Big Mapple was a project I joined, which was part of the Big Apps competition. I came in a bit late in the game to help with chopping up the design and laying out the html / CSS code for the site. We didn’t win the competition (that’s a different story), but we definitely had one of the most original designs, which made it a fun project to hack to pieces.
Here’s a short feature I put together during my trip to Japan in 2008. I’ve always been a huge fan of driving films, so the idea was to chauffeur around a dog that needs to get a drink. That, and there’s something mesmerizing about watching those shutters open up at the back of Reiko’s parents house.
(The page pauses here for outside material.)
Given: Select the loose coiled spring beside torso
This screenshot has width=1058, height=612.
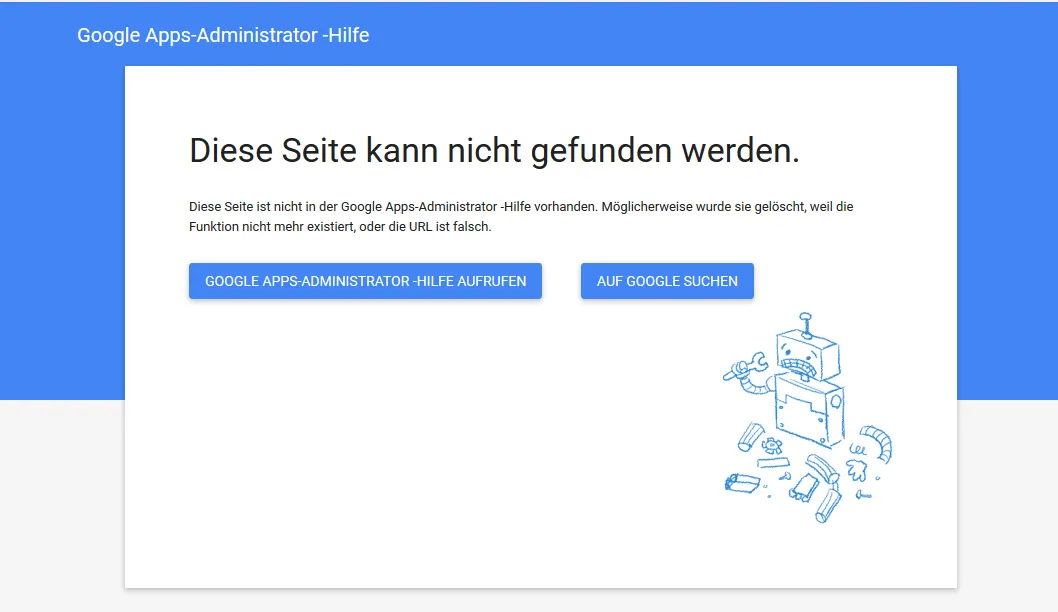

Another film experiment from my trip to Japan in 2008. We were stranded at this train stop in Jokoji Japan, a small, rural village outside of Nagoya where the trains seldom stop. I ended up shooting a lot of footage of the trains passing by and really wanted to do something with it. The song Insensatez inspired me to tell the story of me stopping the train for m’lady. I really enjoyed the simple pleasure of having titles on the screen tell the story, much like an old film would have had, and I added the film grain filter and some slightly greenish color to give it that dated feel.
eThon was a tech demo I worked on for a company called Ionif. My job was to develop both an avatar editor for customizing the user’s runner, as well as eventually developing the game play for a version of Bejewled that had items and power-ups.
I was able complete the back end portion with a user login / registration system, as well as a way to save and load their custom avatars, when the project was abruptly cut short. Due to scheduling and financial conflicts, the project is currently shelved.